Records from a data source
━━━━━━━━━━━━━━━━━━━━━━━━━━━━━━

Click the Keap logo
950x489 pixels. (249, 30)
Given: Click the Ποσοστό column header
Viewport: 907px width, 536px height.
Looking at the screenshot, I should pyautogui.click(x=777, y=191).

━━━━━━━━━━━━━━━━━━━━━━━━━━━━━━

◆ What this task involves:
Whatever appears in the data above is to be set down exactly.

◆ Output of the task:
Click the Keap logo
950x489 pixels. (249, 30)
Given: Click the Ποσοστό column header
Viewport: 907px width, 536px height.
Looking at the screenshot, I should pyautogui.click(x=777, y=191).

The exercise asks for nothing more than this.